A termination package typically includes a number of elements, for example, salary, holiday pay, compensation for loss of office, pay in lieu of notice, and statutory redundancy pay. Different tax and National Insurance treatments apply to different elements of the package. So, to tax the package as a whole, it is necessary to identify each component part and tax that correctly.
Some payments made on termination are payments of earnings and attract PAYE tax and National Insurance. This is the case, for example, for payments of outstanding salary and for holiday pay. Other elements of the package are compensation payments designed to compensate the employee for losing his or her job. Redundancy pay and compensation for loss of office fall into this category. Payments which are taxed as termination payments rather than earnings benefit from a £30,000 tax exemption and are also currently free of National Insurance, even to the extent that they exceed the £30,000 tax-free limit.
Payments in lieu of notice (PILONs) are tricky. Broadly, a PILON which is contractual or expected is treated as a payment of earnings and is subject to PAYE and NIC without the benefit of the £30,000 exemption. By contrast, a non-contractual PILON is taxed as a termination payment and benefits from the £30,000 exemption.
From April 2018
Although the basic approach will still be to identify the component parts and apply the correct treatment to each part, some changes to the rules are being introduced from April 2018.
From that date, termination payments in excess of the £30,000 exemption limit will attract employer’s National Insurance contributions. However, as now, no employee National Insurance contributions will be payable.

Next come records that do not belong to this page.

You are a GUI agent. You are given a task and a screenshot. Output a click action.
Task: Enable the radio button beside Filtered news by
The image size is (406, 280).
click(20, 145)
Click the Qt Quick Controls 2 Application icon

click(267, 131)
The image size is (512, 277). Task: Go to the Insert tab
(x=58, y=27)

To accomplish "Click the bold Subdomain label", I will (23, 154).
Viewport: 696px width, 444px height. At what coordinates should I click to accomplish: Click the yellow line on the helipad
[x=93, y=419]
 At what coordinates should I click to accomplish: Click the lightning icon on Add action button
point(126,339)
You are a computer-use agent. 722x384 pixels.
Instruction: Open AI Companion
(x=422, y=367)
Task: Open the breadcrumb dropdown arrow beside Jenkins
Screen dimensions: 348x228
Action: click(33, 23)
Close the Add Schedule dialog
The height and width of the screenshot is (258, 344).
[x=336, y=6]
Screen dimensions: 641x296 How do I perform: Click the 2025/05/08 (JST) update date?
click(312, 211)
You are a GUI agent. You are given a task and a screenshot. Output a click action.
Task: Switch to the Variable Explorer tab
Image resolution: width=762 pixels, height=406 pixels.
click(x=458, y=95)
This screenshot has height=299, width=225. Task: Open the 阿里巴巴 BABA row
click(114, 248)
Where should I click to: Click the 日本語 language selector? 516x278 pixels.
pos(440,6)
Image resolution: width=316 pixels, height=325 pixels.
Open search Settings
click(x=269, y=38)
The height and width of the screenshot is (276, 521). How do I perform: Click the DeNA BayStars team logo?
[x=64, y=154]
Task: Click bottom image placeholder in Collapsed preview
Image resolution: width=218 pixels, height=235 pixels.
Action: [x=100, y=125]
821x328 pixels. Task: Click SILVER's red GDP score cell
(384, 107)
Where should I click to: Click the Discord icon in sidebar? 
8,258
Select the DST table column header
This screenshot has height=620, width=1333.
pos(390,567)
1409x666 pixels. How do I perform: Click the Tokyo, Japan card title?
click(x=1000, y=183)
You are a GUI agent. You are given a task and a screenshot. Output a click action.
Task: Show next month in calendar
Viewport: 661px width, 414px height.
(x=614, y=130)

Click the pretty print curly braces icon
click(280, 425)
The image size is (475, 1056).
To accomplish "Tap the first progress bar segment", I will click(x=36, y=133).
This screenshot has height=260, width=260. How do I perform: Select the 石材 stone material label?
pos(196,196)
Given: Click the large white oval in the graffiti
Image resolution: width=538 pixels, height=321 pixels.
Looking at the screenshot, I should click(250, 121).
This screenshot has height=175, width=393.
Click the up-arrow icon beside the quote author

More fundamentally, all PILONs will be treated as earnings and taxed as such. This means PILONs will no longer benefit from the £30,000 exemption even where the payment is non-contractual and damages in nature. Consequently, all PILONs will be liable to PAYE tax and National Insurance (employer’s and employee’s).
Plan ahead – pay non-contractual PILONs before 6 April 2018 where possible to take advantage of the £30,000 exemption where available.
No change to exemption
Despite consultation proposals to drastically change it, the £30,000 exemption will remain at its current level and in its current form. Proposals to replace it with a new-style (and lower) exemption, possibly linked to length of service, were rejected.